An interesting "modern" apartment building, this 12-story, beige-brick apartment building was built in 1938 and converted to a cooperative in 1983. It has 54 apartments.

Designed by Frederick Lee Ackerman, it was the first residential building in New York to offer central air-conditioning, according to Andrew Alpern, who devotes a chapter, entitled "Prewar Pioneer," to it in his fine book, "Historic Manhattan Apartment Houses," (Dover Publications, Inc., 1996).

The system had two equipment rooms on each floor and every apartment had a summer and winter thermostats. Working with Sullivan A. S. Patorno, a consulting engineer, the architect experimented with several innovations. Alpern maintained that the greatest was "the use of mechanically cooled condenser water rather than city-supplied cold water." In addition, the building provided electric stoves and refrigerators and electric heaters in each bathroom and had "an internal radio aerial system with outlets in each unit, which could receive the new television transmissions as well," Alpern noted.

Special attention was also paid to soundproofing and the building originally employed glass blocks in its corner windows. "This cut down on street noise and brought large amounts of diffused light thought the expansive openings without sacrificing privacy. It also disguised the lack of important views and reduced the solar heat load that the air-conditioning system had to handle. Glass blocks were used to build an enclosed rooftop sunroom (in place of a more usual penthouse apartment). In addition, the roof had a game parlor and a small children's play area," Alpern wrote.

In 1986, the building underwent a major alteration that replaced the glass blocks and the casement windows with modern, insulated windows.
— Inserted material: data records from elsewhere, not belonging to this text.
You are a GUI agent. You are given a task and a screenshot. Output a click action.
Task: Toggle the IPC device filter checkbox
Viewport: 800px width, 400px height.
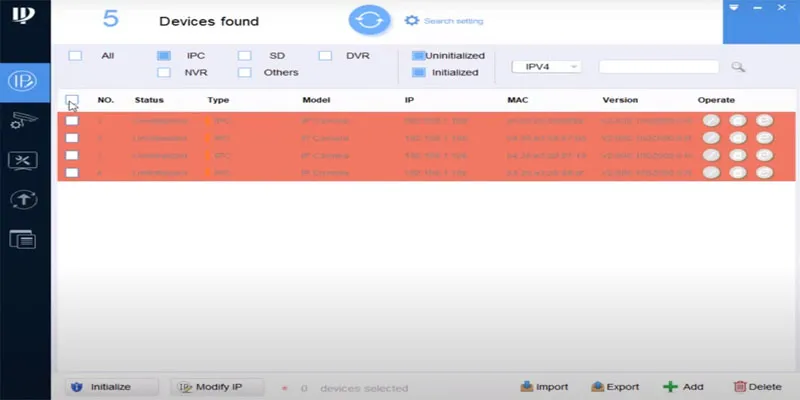[x=164, y=56]
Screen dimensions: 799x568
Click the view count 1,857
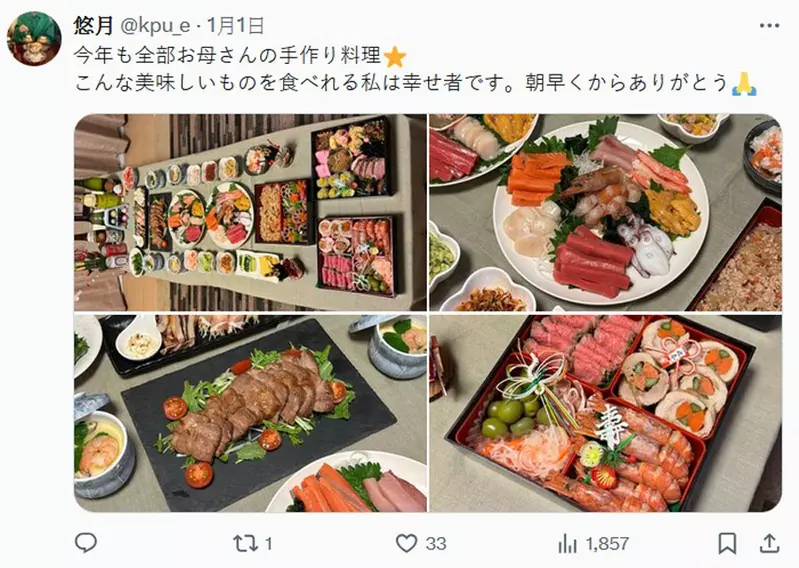pyautogui.click(x=607, y=544)
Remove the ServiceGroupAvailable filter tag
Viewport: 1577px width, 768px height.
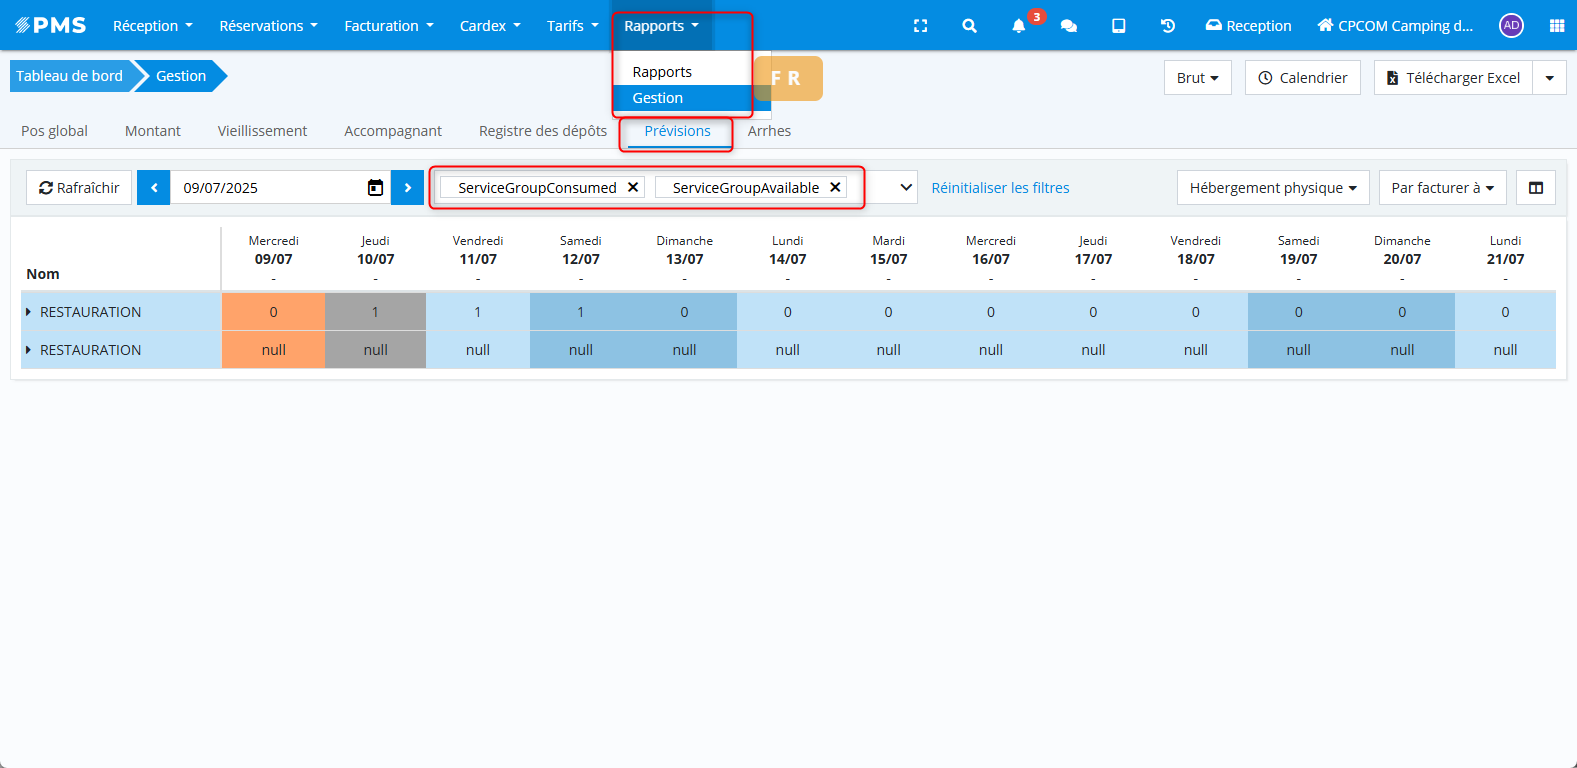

Alpern notes that "Unfortunately, 25 East 83rd Street was too far north to be protected by the East Side Historic District, and was studiously excluded when the lines were drawn in 1977 for the Metropolitan Museum Historic District." While there is no question that the original façades with the glass blocks gave the building a much more monumental and jewel-like appearance, the new windows are not terrible. It would have been nice, of course, if the chamfered corner at Madison Avenue could have retained the glass blocks.
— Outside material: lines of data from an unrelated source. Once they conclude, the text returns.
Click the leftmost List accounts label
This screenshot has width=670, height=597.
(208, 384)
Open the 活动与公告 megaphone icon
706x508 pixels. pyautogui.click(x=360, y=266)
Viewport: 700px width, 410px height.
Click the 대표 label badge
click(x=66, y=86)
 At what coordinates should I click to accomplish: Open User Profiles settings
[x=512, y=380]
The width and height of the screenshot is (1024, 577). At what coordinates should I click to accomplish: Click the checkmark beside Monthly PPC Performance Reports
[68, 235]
The building's form is very good. The sidestreet entrance and the façade above it is set back with angled bays and the entrance itself has curved terrazzo walls. The Madison Avenue frontage has a notched indentation near its north end to provide more corner windows.

The building has a very desirable location one block north of P. S. 6, one of the city's finest public schools. There is good shopping in the vicinity and excellent cross-town bus service at 86th Street. The building has no garage, no balconies, no sidewalk landscaping and no health club. It has a small lobby with a concierge and glass entrance doors, which are not too beautiful.

The window pattern has small high windows, a design that has surprisingly not been much copied. Such windows provide light, and, if operable, ventilation but also provide much needed usable wall space.